START Given text

Does Your Child Need a Space Maintainer?

Does Your Child Need A space maintainer

If your child loses a baby tooth prematurely due to decay, extraction, or dental trauma, you may think nothing of it. After all, your child’s baby teeth will eventually be replaced by permanent teeth anyways, so why bother with a prematurely lost baby tooth? While it is certainly true that your child will eventually have a permanent tooth erupt in the space left by a missing baby tooth, it is also true that baby teeth lost too early can cause problems for erupting permanent teeth. For this reason, your child’s pediatric dentist may recommend something called a space maintainer. 

A space maintainer is an oral appliance made to “maintain” the space left behind by a missing baby tooth. They are generally made out of metal or acrylic and can either be fixed into the mouth or removable. Fixed space maintainers are cemented into the mouth, while removable space maintainers look similar to orthodontic appliances and may even have an artificial tooth.  Their main function is to prevent the surrounding teeth from shifting into the space left by a baby tooth that was lost too soon. Once the permanent tooth begins to erupt, the space maintainer will be removed since it has served its purpose. 

There are four different types of space maintainers your child’s pediatric dentist may recommend, such as: 

band and loop space maintainer
  • Unilateral space maintainers are designed to fit on one side of the mouth and wrap around an existing tooth. They also have a metal loop that extends into the space left by a missing tooth in order to preserve this space.

END Given text
START Data to examine

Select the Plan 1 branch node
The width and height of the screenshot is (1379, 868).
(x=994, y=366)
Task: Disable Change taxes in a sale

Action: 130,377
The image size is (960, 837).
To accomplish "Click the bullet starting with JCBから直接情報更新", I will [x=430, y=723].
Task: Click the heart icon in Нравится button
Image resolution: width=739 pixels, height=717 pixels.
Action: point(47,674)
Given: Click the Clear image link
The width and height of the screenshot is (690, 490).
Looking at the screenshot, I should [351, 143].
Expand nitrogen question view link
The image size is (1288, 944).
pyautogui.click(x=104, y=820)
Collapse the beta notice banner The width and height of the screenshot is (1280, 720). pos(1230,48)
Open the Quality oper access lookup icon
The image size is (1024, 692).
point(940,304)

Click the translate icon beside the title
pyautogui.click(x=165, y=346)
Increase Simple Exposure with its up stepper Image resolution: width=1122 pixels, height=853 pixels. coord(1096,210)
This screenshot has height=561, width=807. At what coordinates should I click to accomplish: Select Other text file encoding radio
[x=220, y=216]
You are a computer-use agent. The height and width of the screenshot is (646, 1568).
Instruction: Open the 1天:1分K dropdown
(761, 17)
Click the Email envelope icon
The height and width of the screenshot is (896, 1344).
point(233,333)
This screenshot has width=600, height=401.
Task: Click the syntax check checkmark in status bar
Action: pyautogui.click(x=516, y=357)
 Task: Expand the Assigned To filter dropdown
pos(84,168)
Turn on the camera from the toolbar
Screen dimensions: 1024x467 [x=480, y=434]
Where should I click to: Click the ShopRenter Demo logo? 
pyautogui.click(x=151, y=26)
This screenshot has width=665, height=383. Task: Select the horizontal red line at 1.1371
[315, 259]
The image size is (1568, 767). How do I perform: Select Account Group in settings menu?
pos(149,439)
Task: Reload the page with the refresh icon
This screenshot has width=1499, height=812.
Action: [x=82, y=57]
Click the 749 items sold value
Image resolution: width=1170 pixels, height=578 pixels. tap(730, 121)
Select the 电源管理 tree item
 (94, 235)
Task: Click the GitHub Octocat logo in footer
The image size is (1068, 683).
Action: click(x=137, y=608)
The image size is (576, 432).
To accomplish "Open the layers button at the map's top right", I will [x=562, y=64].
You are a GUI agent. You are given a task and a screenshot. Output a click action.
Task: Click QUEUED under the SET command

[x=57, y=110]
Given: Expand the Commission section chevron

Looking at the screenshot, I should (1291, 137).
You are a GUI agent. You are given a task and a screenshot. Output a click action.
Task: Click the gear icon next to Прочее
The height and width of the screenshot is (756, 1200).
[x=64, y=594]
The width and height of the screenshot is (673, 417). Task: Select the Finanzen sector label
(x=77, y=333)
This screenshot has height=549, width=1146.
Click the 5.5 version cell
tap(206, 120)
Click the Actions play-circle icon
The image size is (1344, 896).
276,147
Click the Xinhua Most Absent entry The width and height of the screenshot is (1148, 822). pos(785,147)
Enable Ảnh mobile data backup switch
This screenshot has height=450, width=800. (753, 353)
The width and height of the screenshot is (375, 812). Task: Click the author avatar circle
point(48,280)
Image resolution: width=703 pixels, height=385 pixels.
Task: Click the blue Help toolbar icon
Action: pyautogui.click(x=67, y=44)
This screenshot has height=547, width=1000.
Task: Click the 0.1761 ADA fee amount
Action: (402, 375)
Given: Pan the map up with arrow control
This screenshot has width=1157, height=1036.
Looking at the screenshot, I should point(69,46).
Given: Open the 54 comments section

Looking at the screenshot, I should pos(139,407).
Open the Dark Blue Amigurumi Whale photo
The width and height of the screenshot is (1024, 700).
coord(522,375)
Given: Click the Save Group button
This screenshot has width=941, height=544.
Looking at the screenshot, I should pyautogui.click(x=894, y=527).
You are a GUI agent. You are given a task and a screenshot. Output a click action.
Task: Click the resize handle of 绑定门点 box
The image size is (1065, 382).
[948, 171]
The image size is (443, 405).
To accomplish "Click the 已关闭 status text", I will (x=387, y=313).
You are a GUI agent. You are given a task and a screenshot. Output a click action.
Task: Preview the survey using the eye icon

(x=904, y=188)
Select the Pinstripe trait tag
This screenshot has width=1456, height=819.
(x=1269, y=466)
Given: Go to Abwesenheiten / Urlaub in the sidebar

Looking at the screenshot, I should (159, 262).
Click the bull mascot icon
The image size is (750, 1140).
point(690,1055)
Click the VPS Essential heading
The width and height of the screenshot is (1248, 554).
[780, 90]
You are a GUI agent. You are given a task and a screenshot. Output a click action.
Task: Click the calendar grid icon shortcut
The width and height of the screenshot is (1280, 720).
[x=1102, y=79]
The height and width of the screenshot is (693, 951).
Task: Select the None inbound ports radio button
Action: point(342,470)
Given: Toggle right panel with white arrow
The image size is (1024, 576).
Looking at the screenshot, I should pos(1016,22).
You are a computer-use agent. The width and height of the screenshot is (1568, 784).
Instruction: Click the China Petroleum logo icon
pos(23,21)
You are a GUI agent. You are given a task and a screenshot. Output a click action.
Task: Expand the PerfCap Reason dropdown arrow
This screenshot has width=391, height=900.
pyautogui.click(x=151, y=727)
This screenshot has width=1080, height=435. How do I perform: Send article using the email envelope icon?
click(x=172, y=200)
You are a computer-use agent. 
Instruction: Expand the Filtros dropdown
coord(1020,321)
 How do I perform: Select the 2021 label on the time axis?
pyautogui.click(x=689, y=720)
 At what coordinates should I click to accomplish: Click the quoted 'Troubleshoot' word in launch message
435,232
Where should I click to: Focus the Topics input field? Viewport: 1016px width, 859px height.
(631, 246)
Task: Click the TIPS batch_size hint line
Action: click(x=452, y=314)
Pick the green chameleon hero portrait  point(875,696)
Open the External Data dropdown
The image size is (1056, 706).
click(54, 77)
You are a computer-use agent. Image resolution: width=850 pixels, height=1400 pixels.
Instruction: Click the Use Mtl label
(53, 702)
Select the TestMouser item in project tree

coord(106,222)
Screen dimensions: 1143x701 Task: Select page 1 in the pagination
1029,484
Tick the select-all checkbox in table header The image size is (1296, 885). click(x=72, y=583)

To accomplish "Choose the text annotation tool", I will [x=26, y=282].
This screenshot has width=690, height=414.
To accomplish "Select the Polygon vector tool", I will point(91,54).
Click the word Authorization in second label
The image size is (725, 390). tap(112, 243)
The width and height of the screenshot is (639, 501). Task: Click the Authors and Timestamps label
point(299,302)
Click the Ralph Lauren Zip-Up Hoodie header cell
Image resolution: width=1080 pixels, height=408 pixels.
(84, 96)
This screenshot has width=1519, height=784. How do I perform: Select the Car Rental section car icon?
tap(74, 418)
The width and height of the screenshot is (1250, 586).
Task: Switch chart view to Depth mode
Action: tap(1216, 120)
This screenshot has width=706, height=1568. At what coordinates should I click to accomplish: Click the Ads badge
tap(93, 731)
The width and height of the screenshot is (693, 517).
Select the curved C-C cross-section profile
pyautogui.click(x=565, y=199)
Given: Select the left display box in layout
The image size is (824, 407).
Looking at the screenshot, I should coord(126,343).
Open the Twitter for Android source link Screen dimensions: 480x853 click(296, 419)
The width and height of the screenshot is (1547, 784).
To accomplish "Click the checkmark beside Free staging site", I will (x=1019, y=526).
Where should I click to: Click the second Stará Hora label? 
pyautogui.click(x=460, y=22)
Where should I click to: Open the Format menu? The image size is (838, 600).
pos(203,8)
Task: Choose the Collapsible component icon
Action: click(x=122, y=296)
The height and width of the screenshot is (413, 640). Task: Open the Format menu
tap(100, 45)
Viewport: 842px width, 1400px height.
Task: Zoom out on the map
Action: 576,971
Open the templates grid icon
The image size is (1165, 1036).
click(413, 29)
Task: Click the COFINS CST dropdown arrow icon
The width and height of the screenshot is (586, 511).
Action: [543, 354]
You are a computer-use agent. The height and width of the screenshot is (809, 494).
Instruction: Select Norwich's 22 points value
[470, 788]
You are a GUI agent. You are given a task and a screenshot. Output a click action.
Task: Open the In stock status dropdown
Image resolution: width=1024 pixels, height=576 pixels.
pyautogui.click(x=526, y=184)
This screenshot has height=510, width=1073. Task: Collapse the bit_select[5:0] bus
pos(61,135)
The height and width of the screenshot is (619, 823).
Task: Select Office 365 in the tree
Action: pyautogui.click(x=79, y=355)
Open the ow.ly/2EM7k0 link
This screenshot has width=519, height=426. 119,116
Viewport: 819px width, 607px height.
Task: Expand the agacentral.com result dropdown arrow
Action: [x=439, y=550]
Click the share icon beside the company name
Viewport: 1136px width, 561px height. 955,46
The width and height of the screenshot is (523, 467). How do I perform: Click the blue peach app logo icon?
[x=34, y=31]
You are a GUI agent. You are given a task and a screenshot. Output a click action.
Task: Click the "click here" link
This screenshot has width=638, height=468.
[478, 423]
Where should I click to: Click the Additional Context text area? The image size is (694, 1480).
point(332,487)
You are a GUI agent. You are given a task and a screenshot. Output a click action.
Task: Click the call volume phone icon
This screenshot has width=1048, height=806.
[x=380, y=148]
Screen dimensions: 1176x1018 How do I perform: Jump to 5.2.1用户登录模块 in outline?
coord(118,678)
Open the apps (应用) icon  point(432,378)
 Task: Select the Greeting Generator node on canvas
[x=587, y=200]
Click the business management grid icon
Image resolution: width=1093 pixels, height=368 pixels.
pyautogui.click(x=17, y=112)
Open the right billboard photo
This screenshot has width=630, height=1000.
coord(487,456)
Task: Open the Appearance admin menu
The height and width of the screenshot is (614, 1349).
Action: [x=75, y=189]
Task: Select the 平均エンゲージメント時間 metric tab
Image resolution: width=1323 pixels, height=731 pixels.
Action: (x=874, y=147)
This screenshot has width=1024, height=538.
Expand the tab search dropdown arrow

END Data to examine

◆ Prompt 1
According to the passage on space maintainers, what materials are these appliances generally made of?
◆ Prompt 2
Proceed with the passage on space maintainers, picking up after its last sentence.

◆ Final answer 1
They are generally made of metal or acrylic.

◆ Final answer 2
  • Crown and loop space maintainers are designed much like a unilateral space maintainer, with the exception that they use a dental crown over the existing tooth rather than wrapping around it. 
  • Lingual space maintainers are used in cases where there are multiple missing baby teeth. They are cemented to the insides of the molars and then connected to the lower front teeth with a metal wire. 
  • Distal shoe space maintainers are inserted into the gum line to ensure there is enough space for an erupting permanent tooth. This type of space maintainer is specifically designed for use on the first permanent molar. 

Space maintainers are important to your child’s oral health because they prevent a number of complications from occurring. This is because your child’s permanent teeth are directly affected by their primary teeth and if these primary teeth are lost too soon, it tends to cause complications with the permanent teeth. These complications can include some or all of the following: 

crooked and improperly spaced teeth
  • A lack of space for the permanent teeth to erupt into
  • Increased risk of teeth becoming impacted or erupting improperly
  • Overcrowding, overlapping, or crooked permanent teeth
  • Speech impediments
  • Malocclusion (misaligned bite)
  • Increased need for orthodontic treatment later down the line

Luckily, your child will only need to wear their space maintainer for a short period of time until their permanent teeth begin to erupt. In the meantime, however, you will need to help your child care for their space maintainer. In addition to regular brushing and flossing, removable space maintainers will need to be washed with mild dish soap and rinsed with lukewarm water daily. 

Fixed space maintainers also require regular brushing and flossing, with the possibility of special techniques that your child’s pediatric dentist will explain to you. Additionally, since fixed space maintainers cannot be removed from your child’s mouth, there are certain dietary restrictions they will need to follow. These include avoiding foods that are excessively hard, sticky, chewy, crunchy, or sugary. These foods should be avoided to prevent damage to the appliance, as well as to decrease the risk of tooth decay from food becoming trapped in the appliance. As a final precaution, you will need to explain to your child not to “play” with their space maintainer to prevent it from becoming damaged.